L' "Italietta" s'è desta
Prendo spunto da uno splendido, vecchio film italiano, molto italiano: "Pane e cioccolato", commedia agro-dolce interpretata da uno straordinario Nino Manfredi. Forse gli utenti di tuttomercatoweb non lo ricordano, ma non è stata mai così attuale, soprattutto se ripensiamo alle provocazioni anti-italiane della stampa popolare tedesca. Nel suddetto film, l'italianissimo Manfredi emigra in Svizzera in cerca di lavoro, la voglia di integrarsi e le continue umiliazioni subìte lo inducono a fingersi "indigeno", si tinge baffi e capelli di biondo e spiattella in una bar lo scarno tedesco che conosce. Sarà un partita di calcio in tv a fargli cambiare idea, al gol degli azzurri il buon Nino esplode e sberleffa i presenti, si risente italiano, imperfetto ma italiano, come tutti noi. Dopo Italia-Germania ho riflettuto su un aspetto che credo importante: non bisogna snaturarsi né fingersi ciò che non siamo. A noi piace la faccia spigolosa di Gattuso che reagisce rabbiosamente alle insinuazioni tedesche, apprezziamo la marcatura tignosa di Cannavaro e l'occhio vispo di Perrotta, non gradiremmo parrucche bionde e baffi posticci. La nostra natura mediterranea è un vanto e la nostra tradizione calcistica pure. Lippi ci ha provato, ha avuto il coraggio di schierare una squadra con più punte e meno attendismo. Il popolo pallonaro voleva il bel calcio, il gioco spumeggiante e Lippi ha fatto di tutto per accontentarlo.

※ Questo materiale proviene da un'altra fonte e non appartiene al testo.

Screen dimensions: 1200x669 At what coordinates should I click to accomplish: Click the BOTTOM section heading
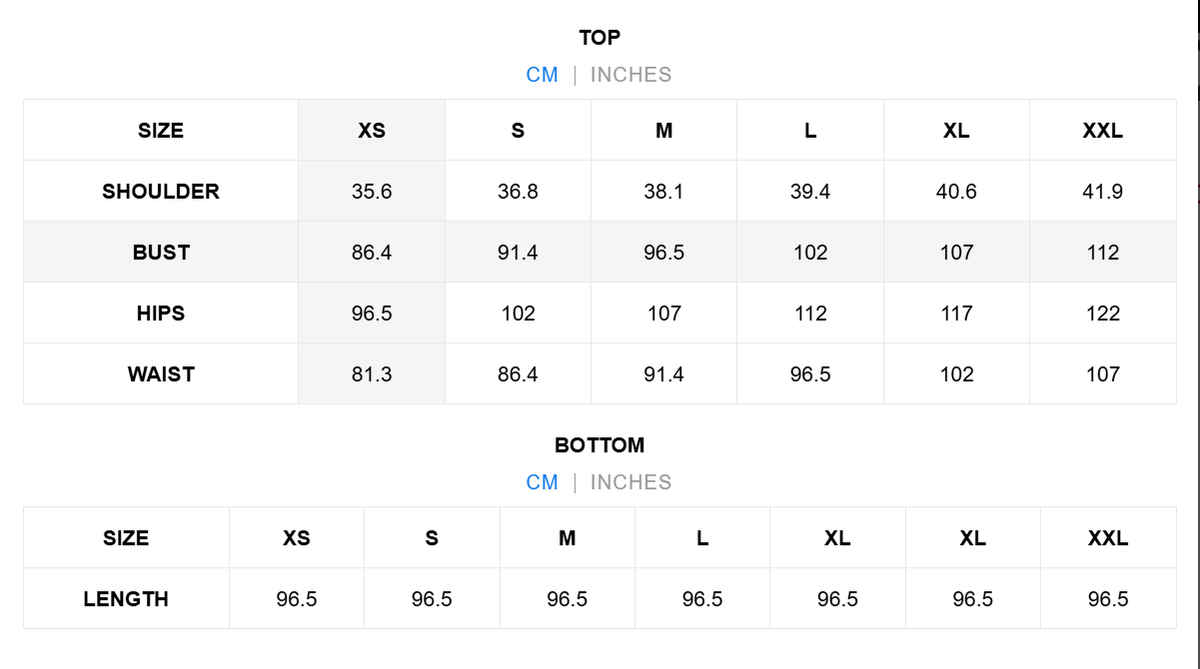click(x=599, y=445)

Pirlo in regìa, Totti sulla trequarti, due punte di ruolo, l'incursore Perrotta, due fluidificanti.
Bel modulo in teoria ma tanto lontano dal nostro modo di vedere il calcio. Ci siamo tinti come Manfredi, abbiamo provato il restyling, ma per giocare così è necessario avere una squadra di palleggiatori e la tendenza a addormentare il gioco in mediana senza mai arretrare. Il modello portoghese-brasiliano o se vogliamo un esempio più recente, il Barcellona campione d'Europa. Un modo di vedere il calcio non sempre vincente e comunque non universale. Esistono scuole calcistiche diverse, parimenti gloriose, con diversi punti di forza. Il modello italiano che Lippi ha rispolverato nelle partite decisive è sicuramente meno spettacolare ma di certo più incisivo: difendere e ripartire, marcature strette per inaridire le fonti avversarie, verticalizzazioni affidate al trequartista, punta generosa (a volte due) e incursori pronti a sfruttare le fasce. Ma non è solo questione di modulo e posizioni, ma di mentalità, di approccio. Ci sappiamo difendere e soffrire, alterniamo randello e fioretto, siamo soliti autocriticarci e gongolare nello psicodramma collettivo. Ora, anche se ci criticheranno fino alla fine, nessuno cancellerà dal mio cuore il ricordo della faccia incredula di Grosso, l'esplosività di Cannavaro, i sorrisi di Buffon e tante altre cose... grazie azzurri!
Non cambiate più, siate italiani e imperfetti, come Dio ci ha creato.